- WHAT TO PRODUCE
Extract all lines from the data beneath that include the word "computer".

- Records from a collection
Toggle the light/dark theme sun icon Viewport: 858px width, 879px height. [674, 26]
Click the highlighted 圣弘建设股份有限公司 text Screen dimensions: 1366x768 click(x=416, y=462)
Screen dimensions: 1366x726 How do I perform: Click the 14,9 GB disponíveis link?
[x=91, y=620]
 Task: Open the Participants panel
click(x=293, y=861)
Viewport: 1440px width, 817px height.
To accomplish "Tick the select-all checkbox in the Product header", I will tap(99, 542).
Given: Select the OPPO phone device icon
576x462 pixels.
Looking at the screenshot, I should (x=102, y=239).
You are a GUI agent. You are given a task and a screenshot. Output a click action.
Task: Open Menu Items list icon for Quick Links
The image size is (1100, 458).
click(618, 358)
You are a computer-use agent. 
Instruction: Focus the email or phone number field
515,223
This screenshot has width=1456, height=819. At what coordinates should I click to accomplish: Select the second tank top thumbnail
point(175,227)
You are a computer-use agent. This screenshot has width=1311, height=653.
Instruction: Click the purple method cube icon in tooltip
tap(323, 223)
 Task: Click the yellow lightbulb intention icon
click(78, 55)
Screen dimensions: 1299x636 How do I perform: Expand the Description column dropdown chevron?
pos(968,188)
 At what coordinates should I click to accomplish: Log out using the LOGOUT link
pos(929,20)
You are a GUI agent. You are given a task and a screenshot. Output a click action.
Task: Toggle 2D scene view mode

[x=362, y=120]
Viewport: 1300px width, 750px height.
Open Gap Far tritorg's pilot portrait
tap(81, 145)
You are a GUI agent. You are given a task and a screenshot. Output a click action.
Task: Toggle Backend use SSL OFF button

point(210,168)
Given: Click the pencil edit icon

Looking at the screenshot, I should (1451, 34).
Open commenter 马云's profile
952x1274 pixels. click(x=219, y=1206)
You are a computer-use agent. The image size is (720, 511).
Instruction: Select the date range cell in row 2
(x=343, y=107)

- EXERCISE RESPONSE
You are a computer-use agent. 
You are a computer-use agent. This screenshot has width=1311, height=653.
You are a computer-use agent. The image size is (720, 511).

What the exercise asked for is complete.